### What is needed
Copy out the data below line for line, with every character kept the same.
** BEGIN Provided entries **
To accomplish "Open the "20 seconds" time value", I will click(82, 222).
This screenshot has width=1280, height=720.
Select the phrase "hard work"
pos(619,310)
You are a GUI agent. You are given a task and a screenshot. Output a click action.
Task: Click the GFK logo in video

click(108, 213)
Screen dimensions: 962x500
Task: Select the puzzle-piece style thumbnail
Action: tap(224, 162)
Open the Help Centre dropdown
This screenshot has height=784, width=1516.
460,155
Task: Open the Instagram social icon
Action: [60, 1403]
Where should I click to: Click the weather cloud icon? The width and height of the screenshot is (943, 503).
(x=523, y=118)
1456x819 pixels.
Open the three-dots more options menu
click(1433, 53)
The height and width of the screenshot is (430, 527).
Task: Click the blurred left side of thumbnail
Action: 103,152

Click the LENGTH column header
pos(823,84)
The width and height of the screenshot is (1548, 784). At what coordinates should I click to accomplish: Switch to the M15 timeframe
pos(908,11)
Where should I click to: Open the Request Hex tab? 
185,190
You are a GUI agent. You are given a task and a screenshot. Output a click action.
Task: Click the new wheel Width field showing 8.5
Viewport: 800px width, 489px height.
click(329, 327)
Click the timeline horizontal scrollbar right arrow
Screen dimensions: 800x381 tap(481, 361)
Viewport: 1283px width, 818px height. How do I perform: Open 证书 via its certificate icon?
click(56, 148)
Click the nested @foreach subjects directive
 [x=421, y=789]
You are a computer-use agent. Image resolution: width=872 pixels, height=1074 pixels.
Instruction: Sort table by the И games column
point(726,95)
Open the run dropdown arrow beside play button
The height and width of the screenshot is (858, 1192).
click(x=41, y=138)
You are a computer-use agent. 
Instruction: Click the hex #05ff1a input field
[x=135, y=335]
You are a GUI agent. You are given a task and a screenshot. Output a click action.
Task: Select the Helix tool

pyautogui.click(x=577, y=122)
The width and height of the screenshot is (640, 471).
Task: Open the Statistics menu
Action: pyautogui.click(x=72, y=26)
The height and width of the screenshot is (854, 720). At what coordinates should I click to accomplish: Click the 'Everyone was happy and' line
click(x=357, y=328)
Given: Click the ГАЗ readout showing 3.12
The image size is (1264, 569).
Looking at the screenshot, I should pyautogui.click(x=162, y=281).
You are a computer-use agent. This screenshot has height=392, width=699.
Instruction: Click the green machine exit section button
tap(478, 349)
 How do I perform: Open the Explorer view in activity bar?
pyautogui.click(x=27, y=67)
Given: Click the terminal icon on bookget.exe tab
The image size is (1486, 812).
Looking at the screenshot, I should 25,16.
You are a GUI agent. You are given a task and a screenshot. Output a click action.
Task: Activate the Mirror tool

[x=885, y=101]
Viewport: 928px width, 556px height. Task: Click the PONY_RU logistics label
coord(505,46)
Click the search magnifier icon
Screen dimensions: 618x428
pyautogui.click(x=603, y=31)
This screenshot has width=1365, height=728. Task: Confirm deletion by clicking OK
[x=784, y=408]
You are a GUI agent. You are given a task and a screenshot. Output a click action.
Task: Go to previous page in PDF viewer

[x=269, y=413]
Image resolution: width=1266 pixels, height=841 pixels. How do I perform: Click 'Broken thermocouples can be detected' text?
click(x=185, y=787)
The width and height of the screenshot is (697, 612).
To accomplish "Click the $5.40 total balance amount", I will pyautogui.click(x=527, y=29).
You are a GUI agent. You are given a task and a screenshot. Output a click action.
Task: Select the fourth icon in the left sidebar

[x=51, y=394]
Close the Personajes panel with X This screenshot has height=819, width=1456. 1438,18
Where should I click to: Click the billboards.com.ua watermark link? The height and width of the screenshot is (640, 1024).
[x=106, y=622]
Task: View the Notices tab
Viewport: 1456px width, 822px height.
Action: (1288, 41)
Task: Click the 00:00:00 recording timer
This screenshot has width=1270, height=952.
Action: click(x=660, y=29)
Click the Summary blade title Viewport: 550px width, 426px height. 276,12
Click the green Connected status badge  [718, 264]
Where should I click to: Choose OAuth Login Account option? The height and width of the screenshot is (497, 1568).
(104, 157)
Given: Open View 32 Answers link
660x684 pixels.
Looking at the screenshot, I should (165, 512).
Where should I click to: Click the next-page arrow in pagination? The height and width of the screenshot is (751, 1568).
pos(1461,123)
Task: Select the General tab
** END Provided entries **
### Output of the exercise
To accomplish "Open the "20 seconds" time value", I will click(82, 222).
This screenshot has width=1280, height=720.
Select the phrase "hard work"
pos(619,310)
You are a GUI agent. You are given a task and a screenshot. Output a click action.
Task: Click the GFK logo in video

click(108, 213)
Screen dimensions: 962x500
Task: Select the puzzle-piece style thumbnail
Action: tap(224, 162)
Open the Help Centre dropdown
This screenshot has height=784, width=1516.
460,155
Task: Open the Instagram social icon
Action: [60, 1403]
Where should I click to: Click the weather cloud icon? The width and height of the screenshot is (943, 503).
(x=523, y=118)
1456x819 pixels.
Open the three-dots more options menu
click(1433, 53)
The height and width of the screenshot is (430, 527).
Task: Click the blurred left side of thumbnail
Action: 103,152

Click the LENGTH column header
pos(823,84)
The width and height of the screenshot is (1548, 784). At what coordinates should I click to accomplish: Switch to the M15 timeframe
pos(908,11)
Where should I click to: Open the Request Hex tab? 
185,190
You are a GUI agent. You are given a task and a screenshot. Output a click action.
Task: Click the new wheel Width field showing 8.5
Viewport: 800px width, 489px height.
click(329, 327)
Click the timeline horizontal scrollbar right arrow
Screen dimensions: 800x381 tap(481, 361)
Viewport: 1283px width, 818px height. How do I perform: Open 证书 via its certificate icon?
click(56, 148)
Click the nested @foreach subjects directive
 [x=421, y=789]
You are a computer-use agent. Image resolution: width=872 pixels, height=1074 pixels.
Instruction: Sort table by the И games column
point(726,95)
Open the run dropdown arrow beside play button
The height and width of the screenshot is (858, 1192).
click(x=41, y=138)
You are a computer-use agent. 
Instruction: Click the hex #05ff1a input field
[x=135, y=335]
You are a GUI agent. You are given a task and a screenshot. Output a click action.
Task: Select the Helix tool

pyautogui.click(x=577, y=122)
The width and height of the screenshot is (640, 471).
Task: Open the Statistics menu
Action: pyautogui.click(x=72, y=26)
The height and width of the screenshot is (854, 720). At what coordinates should I click to accomplish: Click the 'Everyone was happy and' line
click(x=357, y=328)
Given: Click the ГАЗ readout showing 3.12
The image size is (1264, 569).
Looking at the screenshot, I should pyautogui.click(x=162, y=281).
You are a computer-use agent. This screenshot has height=392, width=699.
Instruction: Click the green machine exit section button
tap(478, 349)
 How do I perform: Open the Explorer view in activity bar?
pyautogui.click(x=27, y=67)
Given: Click the terminal icon on bookget.exe tab
The image size is (1486, 812).
Looking at the screenshot, I should 25,16.
You are a GUI agent. You are given a task and a screenshot. Output a click action.
Task: Activate the Mirror tool

[x=885, y=101]
Viewport: 928px width, 556px height. Task: Click the PONY_RU logistics label
coord(505,46)
Click the search magnifier icon
Screen dimensions: 618x428
pyautogui.click(x=603, y=31)
This screenshot has width=1365, height=728. Task: Confirm deletion by clicking OK
[x=784, y=408]
You are a GUI agent. You are given a task and a screenshot. Output a click action.
Task: Go to previous page in PDF viewer

[x=269, y=413]
Image resolution: width=1266 pixels, height=841 pixels. How do I perform: Click 'Broken thermocouples can be detected' text?
click(x=185, y=787)
The width and height of the screenshot is (697, 612).
To accomplish "Click the $5.40 total balance amount", I will pyautogui.click(x=527, y=29).
You are a GUI agent. You are given a task and a screenshot. Output a click action.
Task: Select the fourth icon in the left sidebar

[x=51, y=394]
Close the Personajes panel with X This screenshot has height=819, width=1456. 1438,18
Where should I click to: Click the billboards.com.ua watermark link? The height and width of the screenshot is (640, 1024).
[x=106, y=622]
Task: View the Notices tab
Viewport: 1456px width, 822px height.
Action: (1288, 41)
Task: Click the 00:00:00 recording timer
This screenshot has width=1270, height=952.
Action: click(x=660, y=29)
Click the Summary blade title Viewport: 550px width, 426px height. 276,12
Click the green Connected status badge  [718, 264]
Where should I click to: Choose OAuth Login Account option? The height and width of the screenshot is (497, 1568).
(104, 157)
Given: Open View 32 Answers link
660x684 pixels.
Looking at the screenshot, I should (165, 512).
Where should I click to: Click the next-page arrow in pagination? The height and width of the screenshot is (751, 1568).
pos(1461,123)
Task: Select the General tab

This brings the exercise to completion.